### Work request:
Your answer must be the lines from the start of the records through the line with "This screenshot has height=455, width=902.", exactly as written, without the pictures.

### The data:
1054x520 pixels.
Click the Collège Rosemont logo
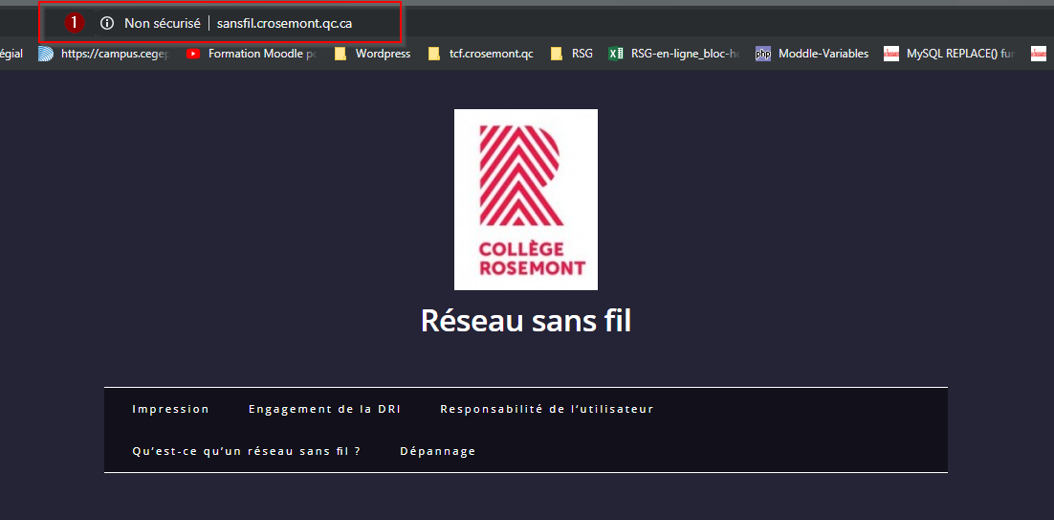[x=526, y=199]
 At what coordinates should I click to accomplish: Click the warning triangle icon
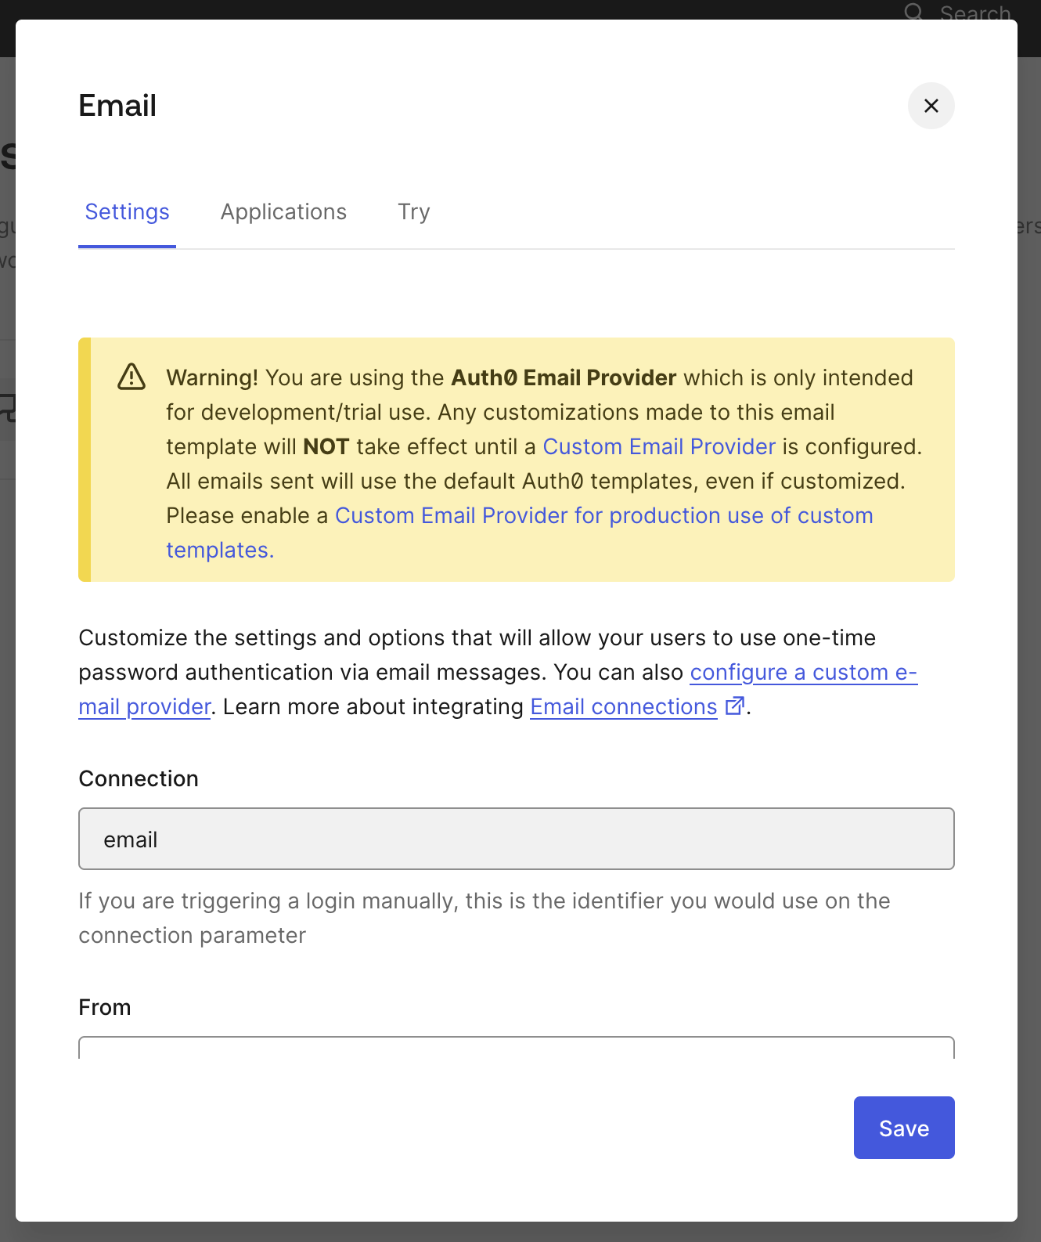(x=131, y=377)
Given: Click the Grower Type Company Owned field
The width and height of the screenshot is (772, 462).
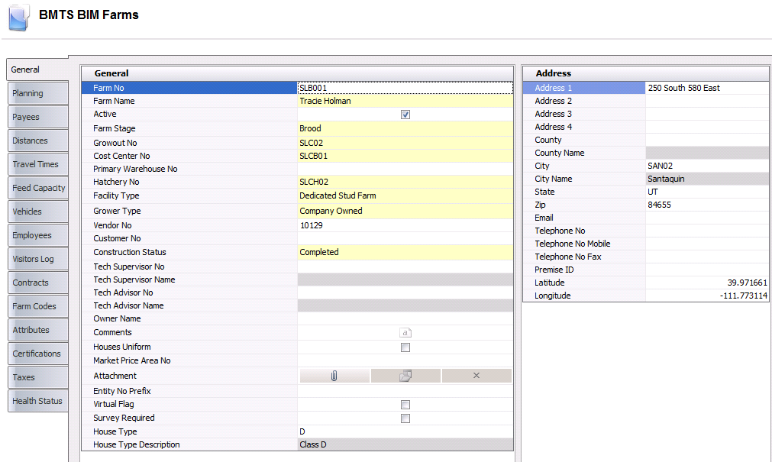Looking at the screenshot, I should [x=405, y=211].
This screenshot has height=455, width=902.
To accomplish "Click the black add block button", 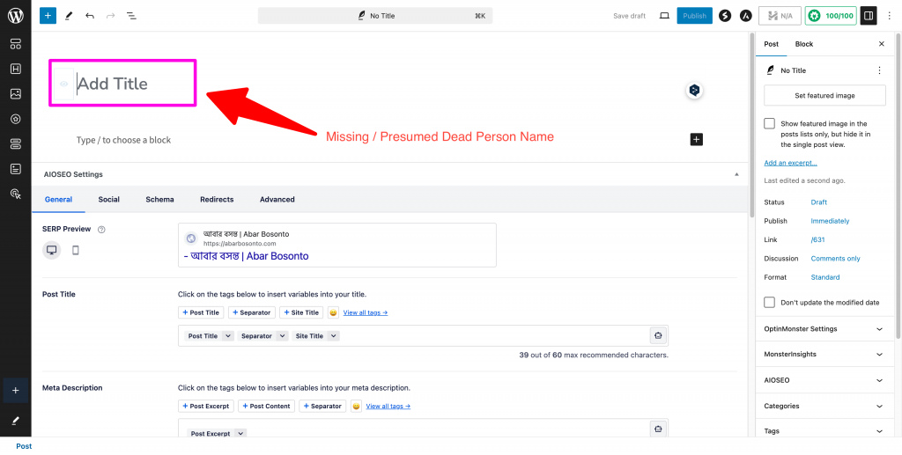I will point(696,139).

### Result for this exercise:
1054x520 pixels.
Click the Collège Rosemont logo
[x=526, y=199]
 At what coordinates should I click to accomplish: Click the warning triangle icon
(x=131, y=377)
Given: Click the Grower Type Company Owned field
The width and height of the screenshot is (772, 462).
Looking at the screenshot, I should [x=405, y=211].
This screenshot has height=455, width=902.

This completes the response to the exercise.